J'ai un ami qui, chaque fois qu'un titre de Little Boots démarre dans une de mes playlists, me fait la même remarque : "Oooh, ça c'est mou du cul, ça doit être du Little Boots". Et il gagne à tous les coups.

 

Je fais partie des rares personnes à avoir défendu bec et ongles son premier album Hands, un disque terriblement sous-estimé, excellent de bout en bout, un peu la formule pop idéale. Et puis, la délicieuse, fun et roborative recette Little Boots, à l'époque boostée par une prod' en béton armé taillée pour les radios, a été quelque peu modifiée au fil des années et des singles diffusés sur les blogs.

 

Le deuxième album, Nocturnes, a mis quatre ans avant de voir le jour. On peut deviner le gros boulot de remise en question, la déception après avoir trop cherché le succès et les charts. Aujourd'hui, Victoria revient avec un disque low profile, plus introspectif, plus exigeant. Adieu les tricks putassiers de RedOne, on dépoussière les synthés analogiques dénichés au vide grenier, et en avant pour une ambiance de disco sinistre signée Tim Goldsworthy. Pour un résultat mi-figue mi-raisin.

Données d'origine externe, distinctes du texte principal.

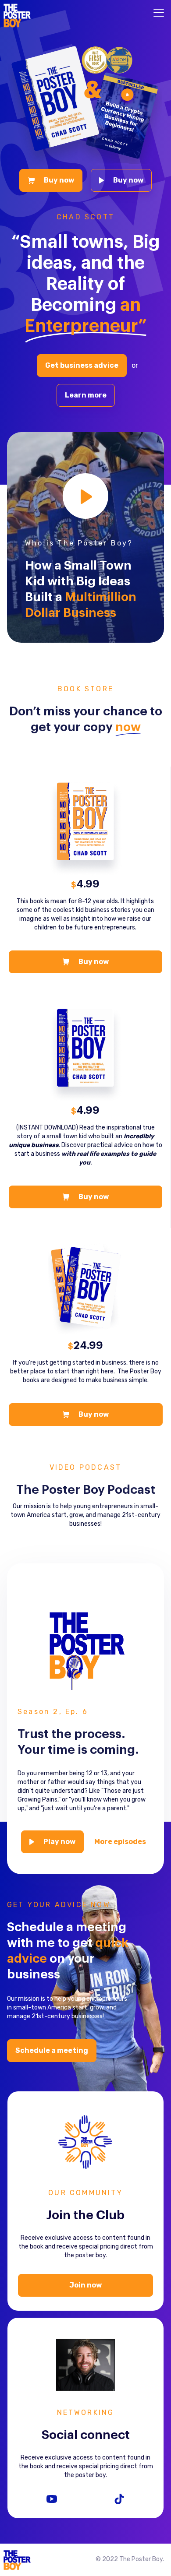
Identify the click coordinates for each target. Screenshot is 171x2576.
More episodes (120, 1841)
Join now (85, 2285)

Le truc est peut être plus cohérent, mais moins pop, moins évident, et, effectivement, quelque peu mou du cul.

 

Néanmoins, ce qu'il reste à sauver de la petite entreprise Little Boots, ce sont les chansons qui, malgré leurs sonorités anorexiques plutôt déroutantes, restent assez séduisantes pour la plupart. "Broken Record", "Every Night I Say A Prayer" ou "Crescendo" ont des mélodies à l'épreuve des balles. Dommage que le tout sonne si fragile et timoré.

 

L'album sort la semaine prochaine, mais on peut dores et déjà l'écouter dans son intégralité sur le site de Pitchfork (évidemment).